[Note 1: Discours et histoires des spectres, visions, etc. p. 244.]
"L'exemple de Nicole Aubry, demoniaque de Laon est plus que suffisant pour montrer ce que je dis, ajoute Le Loyer[1]. Car devant que le diable entrast en son corps, il se presenta a elle en la forme de son pere decede subitement, luy enjoignit de faire dire quelques messes pour son ame, et de porter des chandelles en voyage. Il la suivoit partout ou elle alloit sans l'abandonner. Cette femme simple obeit au diable en ce qu'il lui commandoit, et lors il leve le masque, se montre a elle, non plus comme son pere, mais comme un phantosme hideux et laid, qui luy persuadoit tantost de se tuer, tantost de se donner a luy.—Cela se pouvoit attendre par les reponses que la demoniaque faisoit au diable, luy resistant en ce qu'elle pouvoit.—Je me veux servir de l'histoire de la demoniaque de Laon attestee par actes solennels de personnes publiques, tout autant que si elle estoit plus ancienne. Il y a des histoires plus anciennes qu'elle n'est, ou a peine on pourroit remarquer ce qui s'est veu en ceste femme demoniaque. Ce fut pour nostre instruction que la femme fut ainsi tourmentee au coeur de la France, mais notre libertinisme fut cause que nous ne les peusmes apprendre."
[Note 1: Discours et histoires des spectres, visions, etc., p. 320.]
Bodin[1] fait connaitre une histoire analogue:
[Note 1: Demonomanie, livre III, ch. VI.]
"Pierre Mamor recite, dit-il, qu'a Confolant sur Vienne, apparut en la maison d'un nomme Capland un malin esprit se disant estre l'ame d'une femme trespassee, lequel gemissoit et crioit en se complaignant bien fort, admonestant qu'on fist plusieurs prieres et voyages, et revela beaucoup de choses veritables. Mais quelqu'un lui ayant dit: Si tu veux qu'on te croye dis Miserere mei Deus, secundum magnam misericordiam tuam. Sa reponse fut: Je ne puis. Alors les assisants se mocquerent de lui, qui s'enfuit en fremissant."

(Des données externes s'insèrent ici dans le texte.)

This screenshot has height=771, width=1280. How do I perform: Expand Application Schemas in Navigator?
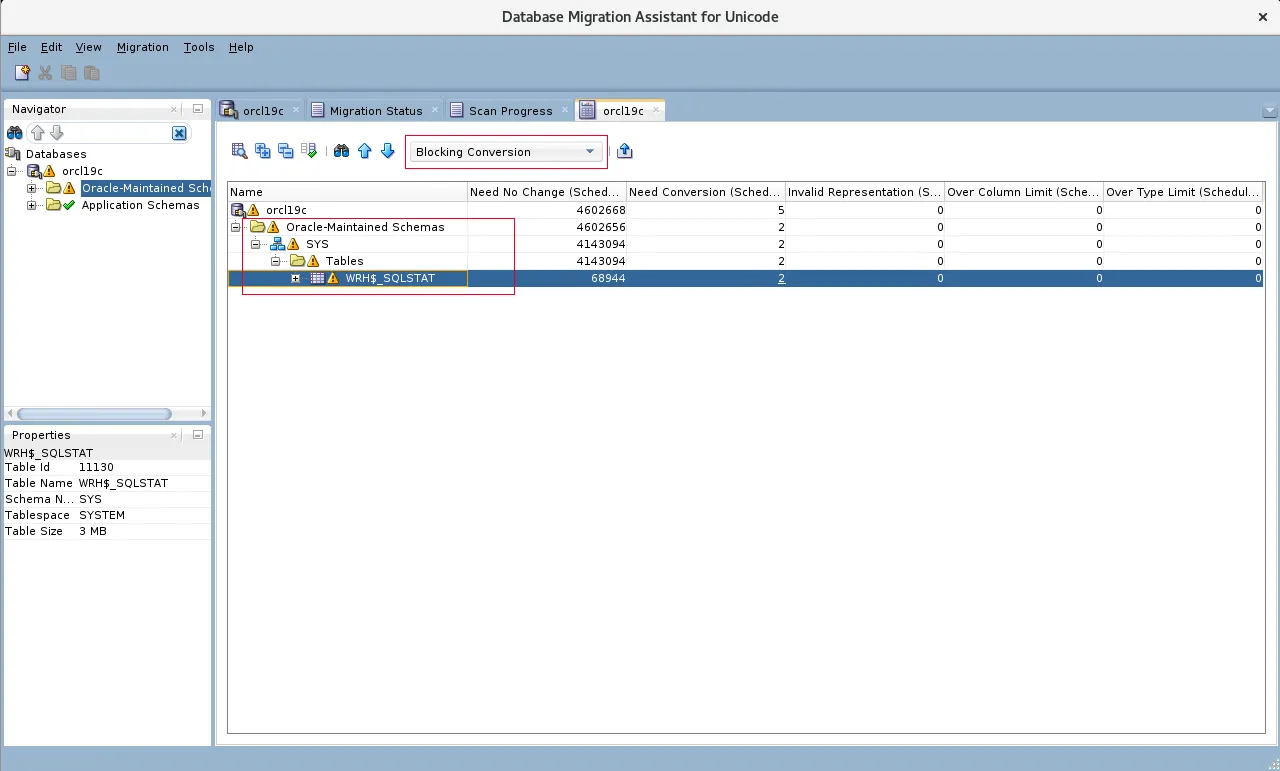pos(32,205)
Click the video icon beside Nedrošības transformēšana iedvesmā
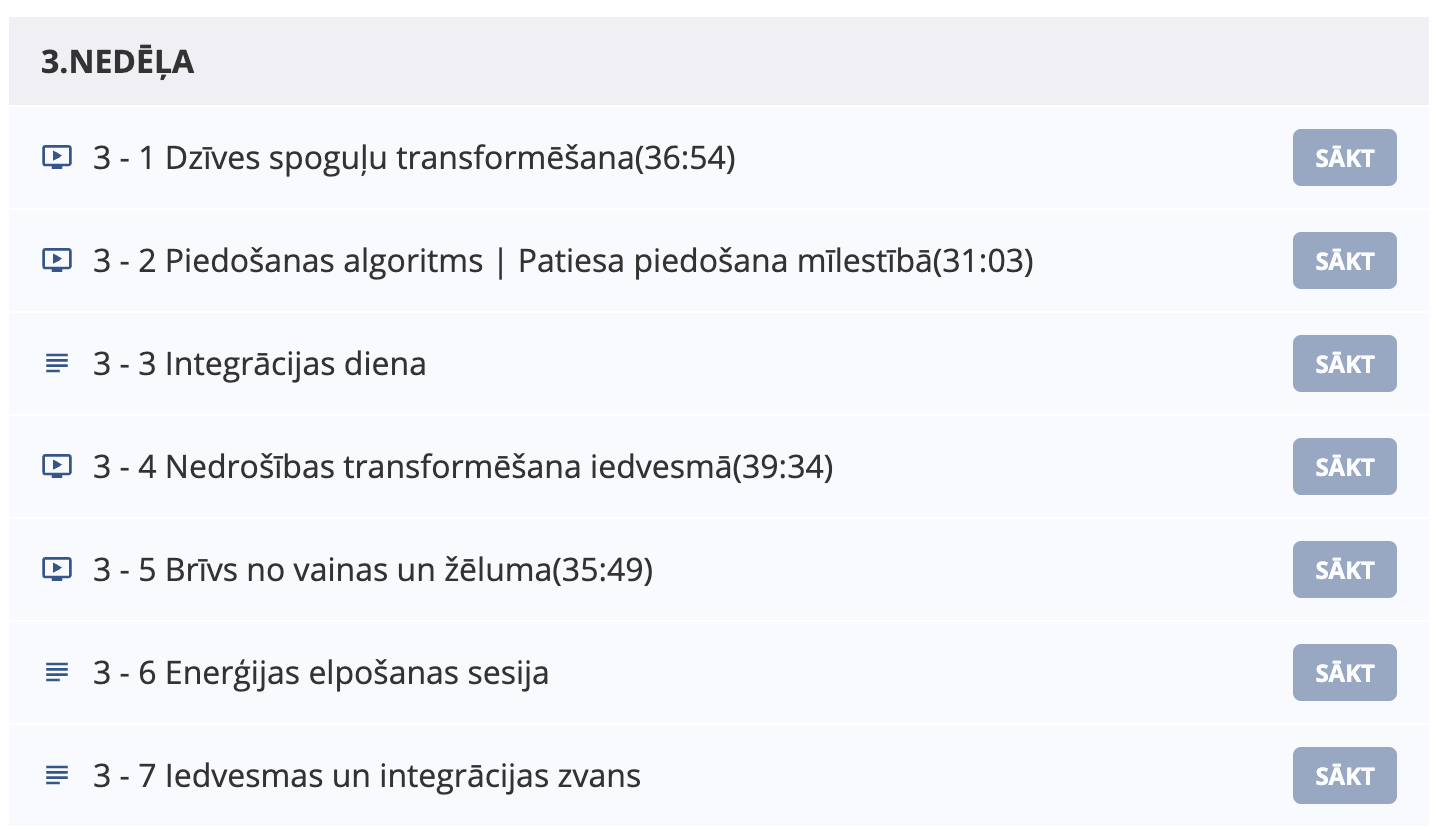Screen dimensions: 1445x830 pos(58,467)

Le diable prend meme parfois la forme de personnes vivantes.
Voici par exemple ce que rapporte Loys Lavater[1]:
[Note 1: Trois livres des apparitions des esprits, fantasmes, prodiges, etc., composez par Loys Lavater, plus trois questions proposees et resolues par M. Pierre Martyr. Geneve, Fr. Perrin, 1571, in-12.]
"J'ai oui dire a un homme prudent et honnorable baillif d'une seigneurie dependante du Zurich, qui affirmoit qu'un jour d'este allant de grand matin se promener par les prez, accompagne de son serviteur, il vid un homme qu'il cognoissoit bien, se meslant meschamment avec une jument: de quoy merveilleusement estonne retourna soudainement, et vint frapper a la porte de celuy qu'ils pensoyent avoir veu, ou il trouva pour certain qu'il n'avoit bouge de son lict. Et si ce bailli, n'eust diligemment seu la verite, un bon et honneste personnage eust este emprisonne et gehenne. Je recite ceste histoire, afin que les juges soyent bien avisez en tels cas. Chunegonde, femme de l'empereur Henry second, fut soupeconnee d'adultere, et le bruit courut qu'elle s'accointoit trop familierement d'un gentilhomme de la cour. Car on avoit veu souvent la forme d'iceluy (mais c'estoit le diable qui avoit pris ce masque) sortant de la chambre de l'empereur. Elle monstra peu apres son innocence en marchant sur des grilles de fer toutes ardentes (comme la coutume estoit alors) et ne se fit aucun mal."